A JP receives compensation on the basis of salary[iv].  However, mostly the compensation is in the form of fees[v].  However, the fee system is subject to scrutiny to avoid violation of constitutional provisions.  A JP is not permitted to collect a contingency fee for services performed.  Some statutes do not allow JPs to be involved in the operation of another business or profession.  However, they can invest in or receive a salary from another business, as long as they are not involved with its operation.  The term of a JP in office will be regulated by constitutional or statutory provisions.  The JP holds office until a successor is elected and appointed[vi].  When a JP is elected or appointed, before taking office, the JP should take an oath and post an official bond.  In some states, the new JPs should sign a sworn statement that they have never been convicted of a misdemeanor or felony.

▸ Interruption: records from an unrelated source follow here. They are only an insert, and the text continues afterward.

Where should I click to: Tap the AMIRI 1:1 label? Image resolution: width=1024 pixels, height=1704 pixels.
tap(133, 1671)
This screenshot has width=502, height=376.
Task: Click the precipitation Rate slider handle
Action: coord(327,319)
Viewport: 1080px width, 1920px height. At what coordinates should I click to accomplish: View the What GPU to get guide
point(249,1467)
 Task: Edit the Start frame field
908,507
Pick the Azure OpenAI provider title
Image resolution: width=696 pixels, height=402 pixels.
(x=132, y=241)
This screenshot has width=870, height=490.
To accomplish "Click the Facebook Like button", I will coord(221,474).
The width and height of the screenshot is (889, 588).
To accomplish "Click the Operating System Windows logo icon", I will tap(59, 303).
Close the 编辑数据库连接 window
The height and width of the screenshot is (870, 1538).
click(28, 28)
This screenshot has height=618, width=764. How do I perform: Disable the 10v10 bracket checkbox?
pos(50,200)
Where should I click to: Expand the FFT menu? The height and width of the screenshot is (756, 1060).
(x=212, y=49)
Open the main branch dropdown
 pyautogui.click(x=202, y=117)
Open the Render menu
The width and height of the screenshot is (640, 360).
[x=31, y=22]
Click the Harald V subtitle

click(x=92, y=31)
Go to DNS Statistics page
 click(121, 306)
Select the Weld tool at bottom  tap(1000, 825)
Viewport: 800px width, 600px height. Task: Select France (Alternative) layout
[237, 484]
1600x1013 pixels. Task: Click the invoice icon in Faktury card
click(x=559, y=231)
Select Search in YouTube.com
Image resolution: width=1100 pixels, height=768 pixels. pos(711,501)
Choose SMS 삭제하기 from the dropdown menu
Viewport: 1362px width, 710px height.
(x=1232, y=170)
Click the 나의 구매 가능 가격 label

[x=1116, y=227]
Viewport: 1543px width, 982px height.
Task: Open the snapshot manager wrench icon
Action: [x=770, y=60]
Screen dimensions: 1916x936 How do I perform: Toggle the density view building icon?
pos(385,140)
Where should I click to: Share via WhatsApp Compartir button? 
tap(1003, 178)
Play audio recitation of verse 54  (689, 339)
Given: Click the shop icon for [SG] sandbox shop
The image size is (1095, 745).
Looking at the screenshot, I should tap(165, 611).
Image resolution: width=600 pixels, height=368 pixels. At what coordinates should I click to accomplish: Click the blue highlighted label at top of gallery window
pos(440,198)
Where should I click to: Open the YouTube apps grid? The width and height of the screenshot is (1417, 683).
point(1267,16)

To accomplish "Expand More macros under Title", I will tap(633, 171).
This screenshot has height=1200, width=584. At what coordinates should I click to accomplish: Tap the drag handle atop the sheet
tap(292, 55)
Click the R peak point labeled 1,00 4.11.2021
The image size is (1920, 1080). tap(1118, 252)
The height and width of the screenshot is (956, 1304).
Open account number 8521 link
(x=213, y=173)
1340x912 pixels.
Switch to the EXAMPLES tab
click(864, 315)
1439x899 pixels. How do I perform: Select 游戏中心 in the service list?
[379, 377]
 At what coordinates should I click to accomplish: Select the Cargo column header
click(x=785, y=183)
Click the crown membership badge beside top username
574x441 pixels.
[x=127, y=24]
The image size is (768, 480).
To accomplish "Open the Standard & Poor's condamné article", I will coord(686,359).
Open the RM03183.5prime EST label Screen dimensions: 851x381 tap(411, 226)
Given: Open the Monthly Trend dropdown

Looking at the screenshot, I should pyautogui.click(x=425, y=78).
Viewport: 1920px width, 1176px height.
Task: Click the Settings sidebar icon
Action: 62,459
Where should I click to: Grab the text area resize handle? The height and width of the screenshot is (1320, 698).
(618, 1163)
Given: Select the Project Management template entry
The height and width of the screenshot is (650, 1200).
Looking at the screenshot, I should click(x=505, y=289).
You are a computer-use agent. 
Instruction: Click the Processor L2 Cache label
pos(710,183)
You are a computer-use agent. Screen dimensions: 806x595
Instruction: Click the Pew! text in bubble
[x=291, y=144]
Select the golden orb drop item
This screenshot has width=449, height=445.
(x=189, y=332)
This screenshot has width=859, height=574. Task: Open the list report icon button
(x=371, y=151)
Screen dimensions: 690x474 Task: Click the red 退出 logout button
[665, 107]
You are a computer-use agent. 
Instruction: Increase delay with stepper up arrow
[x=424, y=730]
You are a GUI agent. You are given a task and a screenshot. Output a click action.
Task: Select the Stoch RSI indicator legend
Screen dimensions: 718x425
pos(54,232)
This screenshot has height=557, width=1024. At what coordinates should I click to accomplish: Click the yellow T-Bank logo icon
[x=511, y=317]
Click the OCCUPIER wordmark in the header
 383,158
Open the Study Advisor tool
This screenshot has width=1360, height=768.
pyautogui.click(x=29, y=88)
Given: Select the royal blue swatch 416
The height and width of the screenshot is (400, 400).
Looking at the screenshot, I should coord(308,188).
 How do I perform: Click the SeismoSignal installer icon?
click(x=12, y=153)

JPs are considered as conservators of the peace.  They have the power to arrest criminals or insane people, order the removal of people who behave in a disorderly fashion in a public place, and carry out other duties designed to maintain or restore a peaceful community.  In Nevada, JPs have another important duty.  JPs have been provided the rights to perform marriages in the state.  There is no waiting period from a license to wedding in Nevada.  Therefore, some people from other states come to marry in Nevada.

JPs can be removed from their position only on the basis of charges such as official misconduct, or conviction for a felony or a misdemeanor.  The only defense applicable to a JP is that s/he acted in good faith.  A JP can be removed only when s/he committed an inappropriate act with willful intention[vii].  A JP can also be removed under the charges of incompetence, or inattention to official duties.  Each state will have statutory provisions regarding removal of JPs from office.  However, the JP charged with misconduct or incompetence should be given a chance to be heard before s/he is removed[viii].

A JP can resign from office when s/he desires[ix].  A formal letter of resignation is to be submitted before the official stated in the statutes of the state.  When a JP has submitted an absolute and unconditional resignation, it cannot be withdrawn after acceptance by the authority.

[i] Hardy v. Kirchner, 232 F. Supp. 751 (E.D. Pa. 1964).

[ii] Township Of Dearborn v. Dearborn TWP. Clerk, 334 Mich. 673 (Mich. 1952).

[iii] Commonwealth ex rel. Warren County v. Cox’s Adm’r, 264 Ky. 327 (Ky. 1936).

[iv] Upton v. Manchester, 56 N.H. 54 (N.H. 1875).

[v] Hancock v. Davidson County, 171 Tenn. 420 (Tenn. 1937).

[vi] State ex rel. Long v. Nebraska City, 123 Neb. 614 (Neb. 1932).

[vii] Mississippi Judicial Performance Com. v. Coleman, 553 So. 2d 513 (Miss. 1989).

[viii] Coffey v. Superior Court of Sacramento County, 147 Cal. 525 (Cal. 1905).

[ix] United States ex rel. Watts v. Lauderdale County Justices, 10 F. 460 (C.C.D. Tenn. 1882).